En ese entonces el Sacristán de la Basília era el Hermano Erwino Wolf, un religioso de orígen alemán, (había nacido en Rosbach, Baviera en 1913), y destinado por la Congregación como misionero a la Argentina, donde había arribado en la década del 30.
El Hermano Erwino, no solo era el encargado del mantenimiento y de la limpieza de la Basílica a la que amaba entrañablemente (lo he visto levantar y bajar él solo, el más de un centenar de pesados bancos para limpiar los mosaicos del piso del templo, bruñir los candelabros literalmente a fuego, hasta dejarlos inmaculadamente resplandecientes, armar y desarmar en minutos los “túmulos” para las misas de réquiem, preparar cotidianamente los ornamentos para las misas, cuidando la indumentaria de cada uno de los 6 ó 7 sacerdotes que por entonces había en la comunidad, ayudarlos a revestirse, armar el magnífico y monumental pesebre en Navidad (destruído tras los vientos renovadores del Concilio), hacer repicar las campanas jalando de las sogas que pendían de sus badajos, al pie de las torres, etc. etc. sino que también era capaz de sentarse al órgano –o al modesto armonio- para acompañar los cantos durante las misas o en las bendiciones vespertinas con el Santísimo que tenían lugar después del rezo del Santo Rosario.
También era el encargado de los monaguillos, “sus” monaguillos”, a los que defendía como una leona defiende a sus cachorros cuando algún cura medio avinagrado “osaba” llamarnos la atención por alguna distracción en nuestra tarea, o cuando tropezábamos y hasta alguna vez caímos, y dimos por tierra con el Missale Romanum al pasar el pesado atril donde se apoyaba, de un lado al otro del altar, para la lectura del Evangelio… Bajo su severa pero amorosa disciplina empezábamos el “cursus honorum” del acolitado en la categoría de “floreros” -como él nos llamaba- (que tenían por única función “engalanar” las grandes celebraciones y misas de "tres padres" -como les dcecíamos- o solemnes, como lo fui a mis 6 años de edad) hasta transformarnos en consumados servidores del altar, dotados de una cuidadaso pronunciación del latín que se utilizaba en la liturgia de la misa, el cual, aunque parezca increíble, estudiábamos con mucho interés, hasta la destacada y eficiente participación en las extensas y significativas ceremonias de la Semana Santa, particularmente durante el triduo pascual, en la Navidad, en Pentecostés, etc. etc. y en las procesiones por las calles del barrio con los santos patronos secundarios de la Parroquia, San Roque y San Antonio.

(Entradas para localizar palabras y elementos)

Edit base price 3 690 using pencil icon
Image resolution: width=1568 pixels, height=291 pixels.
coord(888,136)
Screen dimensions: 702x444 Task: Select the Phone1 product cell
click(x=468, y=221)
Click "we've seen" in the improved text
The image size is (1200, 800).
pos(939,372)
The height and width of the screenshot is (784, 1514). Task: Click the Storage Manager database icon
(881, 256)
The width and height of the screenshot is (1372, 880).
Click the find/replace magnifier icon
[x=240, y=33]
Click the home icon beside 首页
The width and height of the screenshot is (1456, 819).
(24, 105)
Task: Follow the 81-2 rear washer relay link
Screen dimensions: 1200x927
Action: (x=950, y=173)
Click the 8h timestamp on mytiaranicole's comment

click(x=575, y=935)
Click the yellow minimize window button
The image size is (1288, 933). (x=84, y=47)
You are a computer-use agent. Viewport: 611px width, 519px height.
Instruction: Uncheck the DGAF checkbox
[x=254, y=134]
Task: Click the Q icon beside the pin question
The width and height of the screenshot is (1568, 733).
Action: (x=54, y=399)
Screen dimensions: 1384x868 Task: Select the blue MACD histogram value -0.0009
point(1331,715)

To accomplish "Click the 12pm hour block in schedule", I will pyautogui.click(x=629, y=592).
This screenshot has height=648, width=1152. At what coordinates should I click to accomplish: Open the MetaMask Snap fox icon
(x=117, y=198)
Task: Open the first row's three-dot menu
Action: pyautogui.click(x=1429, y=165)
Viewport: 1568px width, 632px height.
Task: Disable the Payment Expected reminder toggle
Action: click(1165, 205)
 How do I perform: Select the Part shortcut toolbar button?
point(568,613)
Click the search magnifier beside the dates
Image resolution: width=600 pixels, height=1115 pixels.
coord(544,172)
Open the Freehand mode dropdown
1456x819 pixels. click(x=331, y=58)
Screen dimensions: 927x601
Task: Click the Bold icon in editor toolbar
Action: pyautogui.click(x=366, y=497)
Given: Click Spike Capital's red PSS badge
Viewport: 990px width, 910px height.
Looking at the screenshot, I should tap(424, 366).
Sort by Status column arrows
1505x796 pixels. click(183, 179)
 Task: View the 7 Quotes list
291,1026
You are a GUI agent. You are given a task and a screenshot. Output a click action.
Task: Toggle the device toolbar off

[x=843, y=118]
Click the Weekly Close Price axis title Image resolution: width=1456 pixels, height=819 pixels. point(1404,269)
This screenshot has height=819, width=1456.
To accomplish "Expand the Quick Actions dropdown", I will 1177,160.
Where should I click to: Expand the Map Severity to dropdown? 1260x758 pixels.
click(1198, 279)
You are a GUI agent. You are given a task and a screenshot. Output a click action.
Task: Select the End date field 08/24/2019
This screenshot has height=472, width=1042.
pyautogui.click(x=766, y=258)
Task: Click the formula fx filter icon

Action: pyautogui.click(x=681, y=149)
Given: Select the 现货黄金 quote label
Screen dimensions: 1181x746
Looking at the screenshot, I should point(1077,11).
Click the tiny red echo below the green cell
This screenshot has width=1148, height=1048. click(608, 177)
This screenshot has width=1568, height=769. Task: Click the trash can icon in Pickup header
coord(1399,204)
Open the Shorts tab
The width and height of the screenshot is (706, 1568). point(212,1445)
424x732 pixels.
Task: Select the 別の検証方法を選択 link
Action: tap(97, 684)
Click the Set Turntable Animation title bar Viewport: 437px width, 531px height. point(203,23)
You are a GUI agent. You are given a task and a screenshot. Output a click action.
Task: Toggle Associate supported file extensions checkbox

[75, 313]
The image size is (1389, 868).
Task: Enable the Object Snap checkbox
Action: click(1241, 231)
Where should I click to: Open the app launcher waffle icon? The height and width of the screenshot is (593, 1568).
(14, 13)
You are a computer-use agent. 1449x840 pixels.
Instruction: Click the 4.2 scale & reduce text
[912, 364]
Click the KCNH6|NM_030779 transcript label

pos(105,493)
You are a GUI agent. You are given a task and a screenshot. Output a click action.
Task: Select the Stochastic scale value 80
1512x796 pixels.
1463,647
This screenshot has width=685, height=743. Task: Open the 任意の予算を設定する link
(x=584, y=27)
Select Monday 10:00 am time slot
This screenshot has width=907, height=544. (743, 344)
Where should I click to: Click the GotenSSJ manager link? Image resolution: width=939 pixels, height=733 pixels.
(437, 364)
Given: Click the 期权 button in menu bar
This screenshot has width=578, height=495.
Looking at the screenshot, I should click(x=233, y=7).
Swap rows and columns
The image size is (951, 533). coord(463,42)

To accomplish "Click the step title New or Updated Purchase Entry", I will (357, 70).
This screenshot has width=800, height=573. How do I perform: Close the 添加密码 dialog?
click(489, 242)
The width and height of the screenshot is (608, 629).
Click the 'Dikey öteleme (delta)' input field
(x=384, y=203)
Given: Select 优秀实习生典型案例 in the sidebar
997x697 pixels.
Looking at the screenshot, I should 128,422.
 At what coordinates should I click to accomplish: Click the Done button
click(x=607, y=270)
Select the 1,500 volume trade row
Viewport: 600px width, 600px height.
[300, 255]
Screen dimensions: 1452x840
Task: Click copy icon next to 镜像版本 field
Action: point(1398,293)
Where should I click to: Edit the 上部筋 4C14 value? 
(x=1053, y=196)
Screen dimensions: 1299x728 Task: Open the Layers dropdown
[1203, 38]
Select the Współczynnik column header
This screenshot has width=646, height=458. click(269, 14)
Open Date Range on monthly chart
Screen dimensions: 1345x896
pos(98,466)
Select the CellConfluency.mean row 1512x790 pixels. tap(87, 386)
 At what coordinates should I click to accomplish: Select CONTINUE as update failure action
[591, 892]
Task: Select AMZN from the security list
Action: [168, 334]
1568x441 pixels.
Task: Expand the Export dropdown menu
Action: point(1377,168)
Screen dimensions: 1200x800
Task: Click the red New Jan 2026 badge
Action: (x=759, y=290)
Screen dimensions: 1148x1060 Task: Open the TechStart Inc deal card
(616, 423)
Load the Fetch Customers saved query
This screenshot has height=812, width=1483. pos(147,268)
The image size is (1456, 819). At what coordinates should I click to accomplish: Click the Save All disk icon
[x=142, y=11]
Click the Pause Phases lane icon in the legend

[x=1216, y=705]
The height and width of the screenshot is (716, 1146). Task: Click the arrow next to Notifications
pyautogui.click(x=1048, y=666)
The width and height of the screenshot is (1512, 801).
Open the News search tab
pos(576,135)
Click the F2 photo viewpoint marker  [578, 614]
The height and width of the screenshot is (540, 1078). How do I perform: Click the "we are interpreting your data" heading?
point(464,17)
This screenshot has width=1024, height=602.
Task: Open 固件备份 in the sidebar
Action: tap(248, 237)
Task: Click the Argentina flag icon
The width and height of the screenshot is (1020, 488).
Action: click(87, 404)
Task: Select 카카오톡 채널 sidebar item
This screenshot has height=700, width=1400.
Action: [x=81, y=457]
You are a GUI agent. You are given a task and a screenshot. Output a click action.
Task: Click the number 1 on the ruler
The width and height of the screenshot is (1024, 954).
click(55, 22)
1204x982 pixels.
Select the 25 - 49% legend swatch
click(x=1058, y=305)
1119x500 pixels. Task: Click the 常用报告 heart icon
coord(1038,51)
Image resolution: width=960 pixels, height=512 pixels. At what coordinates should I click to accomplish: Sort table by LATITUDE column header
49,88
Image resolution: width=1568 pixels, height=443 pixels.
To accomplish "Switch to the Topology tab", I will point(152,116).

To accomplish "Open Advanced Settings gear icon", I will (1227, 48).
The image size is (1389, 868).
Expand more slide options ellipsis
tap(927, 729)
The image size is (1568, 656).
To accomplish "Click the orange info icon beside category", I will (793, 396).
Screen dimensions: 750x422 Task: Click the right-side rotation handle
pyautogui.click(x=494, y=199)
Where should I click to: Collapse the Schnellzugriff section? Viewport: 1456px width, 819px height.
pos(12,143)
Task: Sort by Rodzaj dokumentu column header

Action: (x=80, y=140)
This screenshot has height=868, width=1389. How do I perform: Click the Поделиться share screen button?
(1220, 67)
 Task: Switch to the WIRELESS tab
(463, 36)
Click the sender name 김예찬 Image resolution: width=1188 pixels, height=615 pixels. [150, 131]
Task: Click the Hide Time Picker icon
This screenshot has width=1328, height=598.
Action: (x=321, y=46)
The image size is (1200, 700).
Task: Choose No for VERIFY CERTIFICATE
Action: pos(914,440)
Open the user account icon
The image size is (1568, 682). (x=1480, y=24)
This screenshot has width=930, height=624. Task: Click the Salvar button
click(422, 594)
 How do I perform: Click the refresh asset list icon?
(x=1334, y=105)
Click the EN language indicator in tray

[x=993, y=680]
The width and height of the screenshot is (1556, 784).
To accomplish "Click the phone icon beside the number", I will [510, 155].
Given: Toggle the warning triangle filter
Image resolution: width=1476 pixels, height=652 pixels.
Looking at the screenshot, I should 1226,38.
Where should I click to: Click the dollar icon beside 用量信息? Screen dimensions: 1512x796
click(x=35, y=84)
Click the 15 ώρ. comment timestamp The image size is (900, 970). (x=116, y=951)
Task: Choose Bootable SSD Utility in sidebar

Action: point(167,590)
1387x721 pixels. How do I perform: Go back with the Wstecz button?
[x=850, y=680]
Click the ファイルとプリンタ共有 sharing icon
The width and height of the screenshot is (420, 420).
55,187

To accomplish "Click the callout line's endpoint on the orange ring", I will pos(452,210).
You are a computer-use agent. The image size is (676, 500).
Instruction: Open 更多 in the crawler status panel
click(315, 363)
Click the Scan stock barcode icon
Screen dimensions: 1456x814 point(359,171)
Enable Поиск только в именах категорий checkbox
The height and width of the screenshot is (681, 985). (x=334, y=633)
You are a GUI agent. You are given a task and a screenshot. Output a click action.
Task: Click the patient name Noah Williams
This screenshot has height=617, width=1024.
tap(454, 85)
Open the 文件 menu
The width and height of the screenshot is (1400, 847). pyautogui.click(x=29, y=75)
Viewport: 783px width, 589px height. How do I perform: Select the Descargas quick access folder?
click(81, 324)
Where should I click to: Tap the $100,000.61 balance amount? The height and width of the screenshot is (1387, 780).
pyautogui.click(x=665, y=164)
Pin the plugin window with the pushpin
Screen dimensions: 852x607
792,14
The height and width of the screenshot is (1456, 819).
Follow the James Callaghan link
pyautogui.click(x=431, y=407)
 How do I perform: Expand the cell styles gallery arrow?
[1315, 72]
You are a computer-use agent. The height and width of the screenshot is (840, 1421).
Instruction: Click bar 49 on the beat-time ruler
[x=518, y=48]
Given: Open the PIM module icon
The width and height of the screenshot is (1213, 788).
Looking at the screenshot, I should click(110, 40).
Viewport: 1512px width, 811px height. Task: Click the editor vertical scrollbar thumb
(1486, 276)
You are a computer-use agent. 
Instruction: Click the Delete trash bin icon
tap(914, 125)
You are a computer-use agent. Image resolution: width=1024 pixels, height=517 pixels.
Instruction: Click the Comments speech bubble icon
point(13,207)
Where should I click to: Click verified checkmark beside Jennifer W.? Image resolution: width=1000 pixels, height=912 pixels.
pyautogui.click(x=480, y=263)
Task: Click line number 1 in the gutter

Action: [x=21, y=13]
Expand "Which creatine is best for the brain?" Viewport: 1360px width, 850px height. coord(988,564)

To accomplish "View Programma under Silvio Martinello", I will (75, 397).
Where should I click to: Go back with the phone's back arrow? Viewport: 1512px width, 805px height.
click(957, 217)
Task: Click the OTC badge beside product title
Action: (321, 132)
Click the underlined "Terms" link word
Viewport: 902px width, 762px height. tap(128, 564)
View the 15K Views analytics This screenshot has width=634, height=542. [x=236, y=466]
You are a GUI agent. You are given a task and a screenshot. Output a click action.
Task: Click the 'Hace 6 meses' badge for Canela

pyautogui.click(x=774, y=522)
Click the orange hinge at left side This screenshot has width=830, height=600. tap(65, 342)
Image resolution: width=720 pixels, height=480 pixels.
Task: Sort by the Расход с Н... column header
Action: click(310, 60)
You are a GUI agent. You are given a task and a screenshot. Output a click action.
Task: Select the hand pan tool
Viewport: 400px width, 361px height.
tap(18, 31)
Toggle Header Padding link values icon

- **POR HACER**:
**1.** Según el texto sobre el Hermano Erwino, ¿dónde y en qué año nació el sacristán de la basílica?
**2.** Prosigue el texto sobre el Hermano Erwino a partir de su última oración.

- **RESPUESTAS**:
**1.** Nació en Rosbach, Baviera, en 1913.

**2.**
El Hermano Erwino fue un verdadero padre para todos nosotros, los monaguillos de la Basílica. Un hombre rudo pero esencialmente bueno que con la ayuda de sus “bienhechores” como el los llamaba calmó el hambre material y espiritual de muchísimos chicos del barrio hijos de familias humildes, y fue ademas un activo suscitador de vocaciones.
Como no podía ser de otra manera, en los días de junio de 1955 el Hermano Erwino, fue el centinela de la Basílica del Espíritu Santo, su auténtico Angel Guardián. A él se le debe en gran medida que hoy a poco de haber cumplidos sus cien primeros años (2007) luzca incólume toda su belleza y esplendor
El asumió silenciosamente, sin que nadie o muy pocos miembros de la comunidad y de la feligresía lo supieran, la misión de vigilar las inmediaciones del Templo, erigido frente a la Plaza Güemes, (delimitada por las calles, Salguero, Mansilla y Medrano) para lo cual cada noche, desde la caída del sol, se apostaba en lo alto de la torre derecha de la Basílica a fin de dar de inmediato, ante cualquier amenaza de ataque, la voz de alarma, echando a vuelo las campañas.
Solo él supo de los sacrificios, las incomodidades, y las tensas y angustiosas vigilias que, después de todo un día de trabajo tuvo que afrontar desde tan singular atalaya.
Las guardias, que comenzaron desde que cobraron credibilidad los primeros rumores sobre la posibilidad de un ataque al templo se extendieron durante más de 40 días.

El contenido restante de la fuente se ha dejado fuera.